### ITEMS
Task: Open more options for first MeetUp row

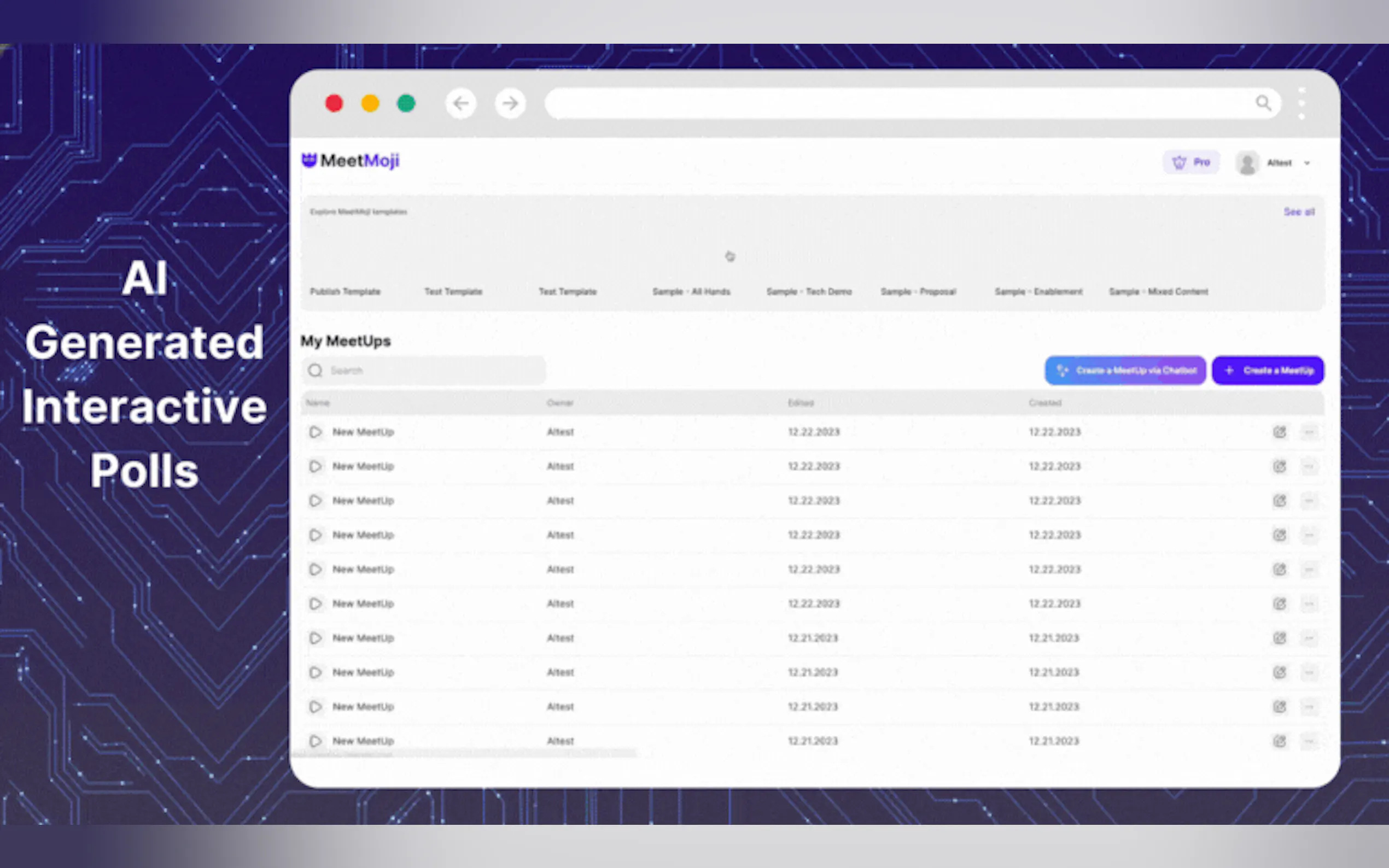Action: click(1309, 432)

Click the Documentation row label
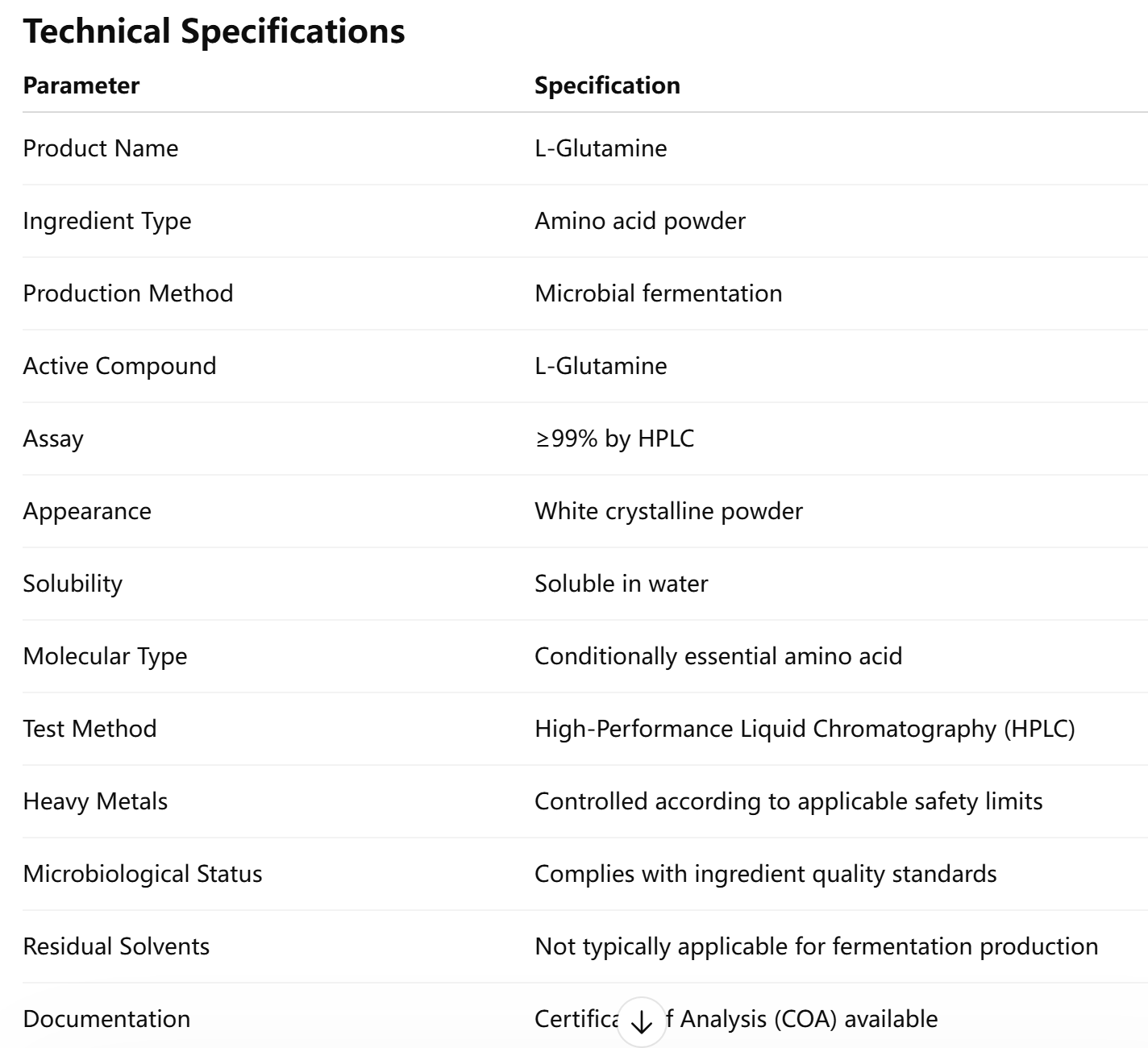click(x=106, y=1019)
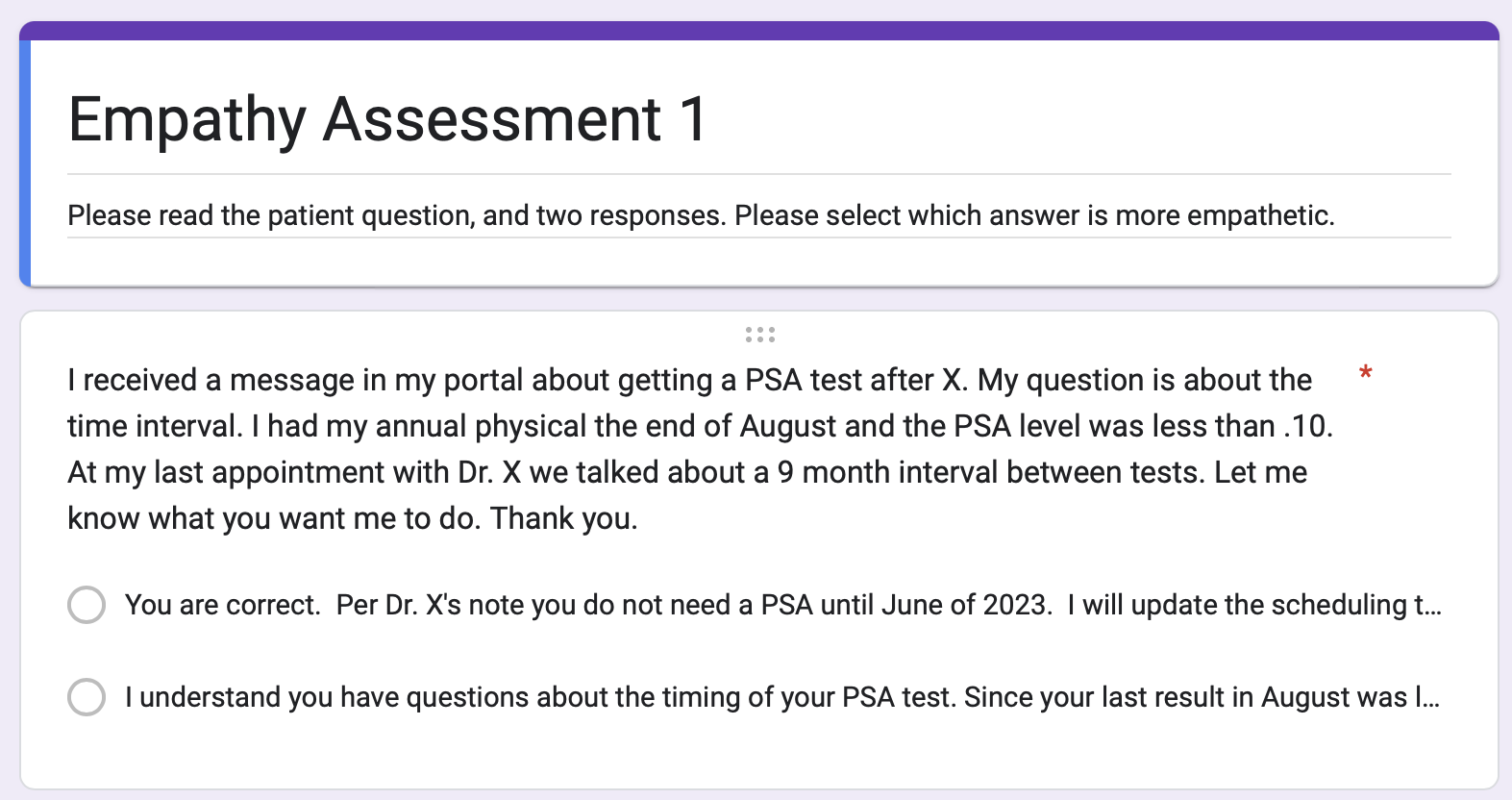Click the underline beneath the form description
The height and width of the screenshot is (800, 1512).
coord(759,238)
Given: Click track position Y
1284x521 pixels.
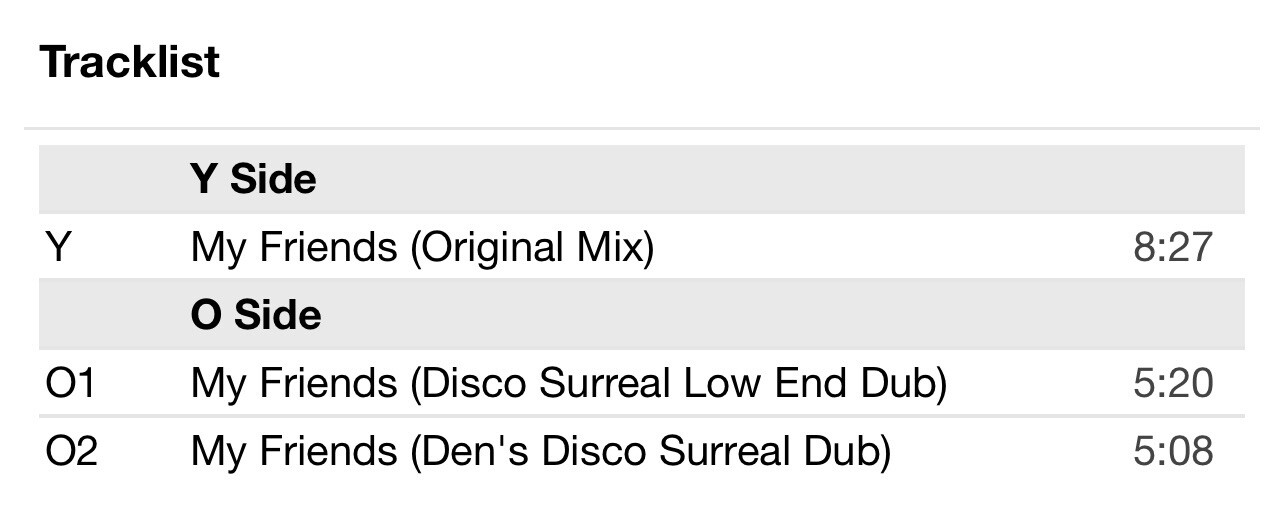Looking at the screenshot, I should tap(59, 247).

### EXERCISE
Copy out the material above line for line, omitting the pictures.

### ANSWER
Task: Open more options for first MeetUp row

Action: click(1309, 432)

Click the Documentation row label
click(x=106, y=1019)
Click the underline beneath the form description
The height and width of the screenshot is (800, 1512).
coord(759,238)
Given: Click track position Y
1284x521 pixels.
Looking at the screenshot, I should tap(59, 247).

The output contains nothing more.